Em Roraima, conferência de Ater discute demandas específicas de indígenas

18/12/2015

A primeira Conferência Estadual de Assistência Técnica e Extensão Rural acontece em Boa Vista (RR), região Norte do país, desde quinta (17/12). Cerca de 200 participantes compõem a plenária, trazendo demandas específicas da região amazônica. As propostas serão debatidas na 2ª Conferência Nacional de Assistência Técnica e Extensão Rural (2ª Cnater), que acontece em 2016.

Rodrigo Amaral, secretário executivo do Conselho Nacional de Desenvolvimento Rural Sustentável (Condraf) é um dos convidados do evento. Para ele, a conferência tem sido marcada pela diversidade de culturas dos povos amazônicos. “Essa região tem suas questões particulares e a política de Ater precisa se adequar”, justifica.

Segundo ele, muitas vezes é necessário que haja um investimento maior para as ações desenvolvidas em alguns estados que possuem suas diferenças. “A política tem que se adequar desde o custo até a forma de prestar assistência. Como temos uma participação enorme de indígenas, o atendimento tem que ser especializado”, defende.
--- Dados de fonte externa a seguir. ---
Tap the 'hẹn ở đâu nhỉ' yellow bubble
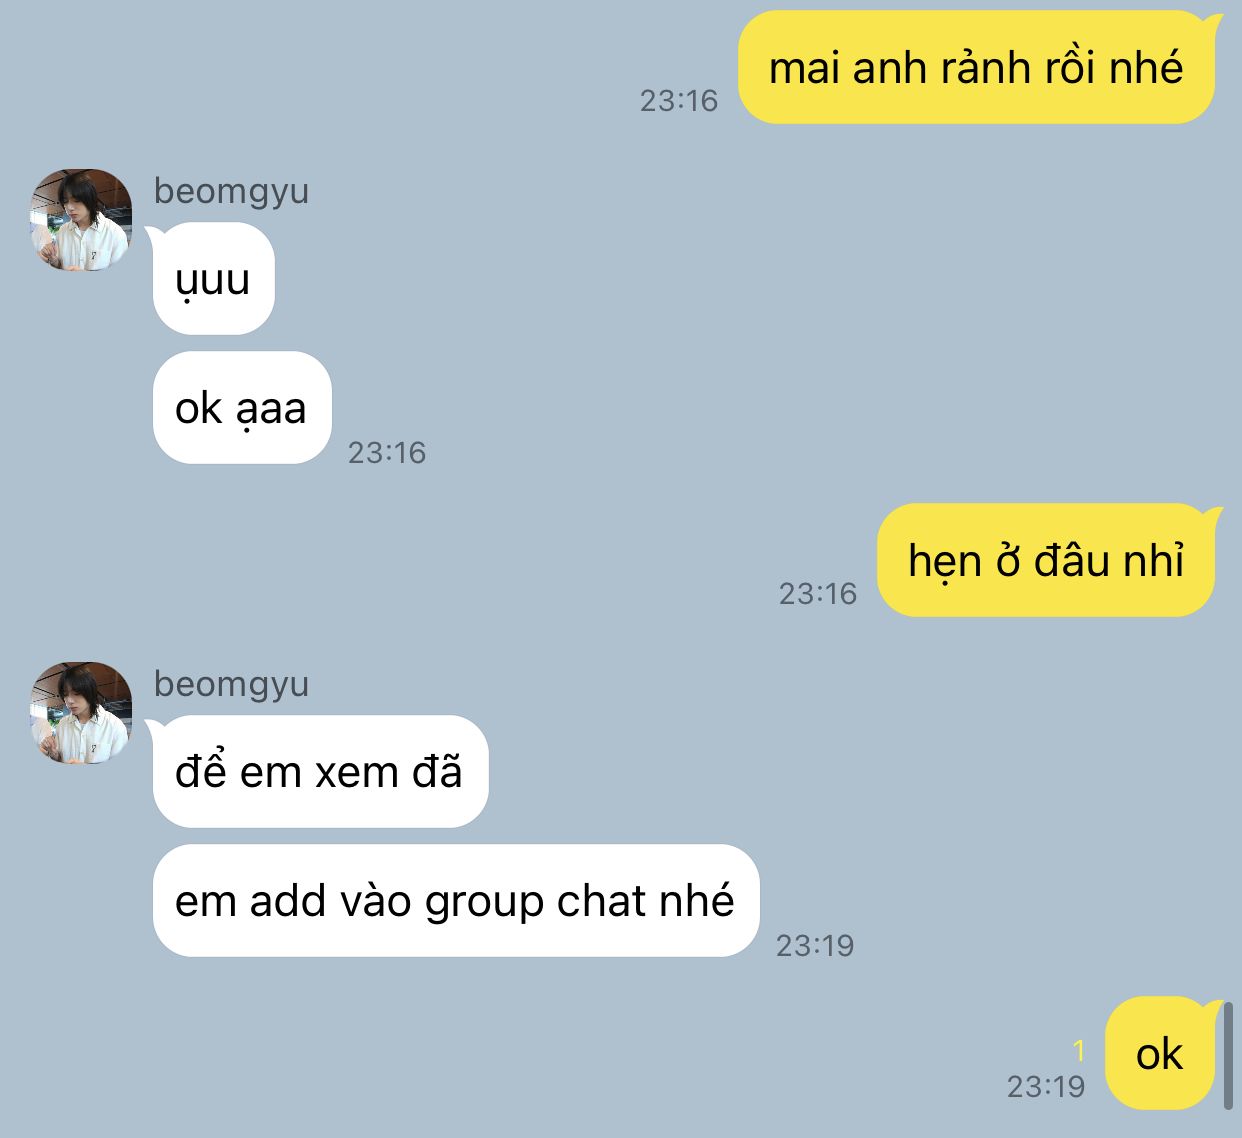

Intercâmbio de conhecimentos

O diretor do departamento de Ater do Ministério do Desenvolvimento Agrário (MDA), Marenilson Batista, explica que a assistência técnica para indígenas exige sensibilidade e troca de conhecimentos entre o agente e a comunidade. “É uma construção de conhecimento, um intercâmbio de culturas. O agente tem que entender a construção local e os costumes antes de inserir o conhecimento técnico”.

Entre os participantes da conferência, que elege 16 delegados para a etapa nacional, a principal demanda é a necessidade da construção de uma instituição pública estadual para fortalecimento das políticas públicas de Ater no Estado de Roraima. A próxima conferência estadual acontece no Ceará, dia 24 de fevereiro, em Fortaleza.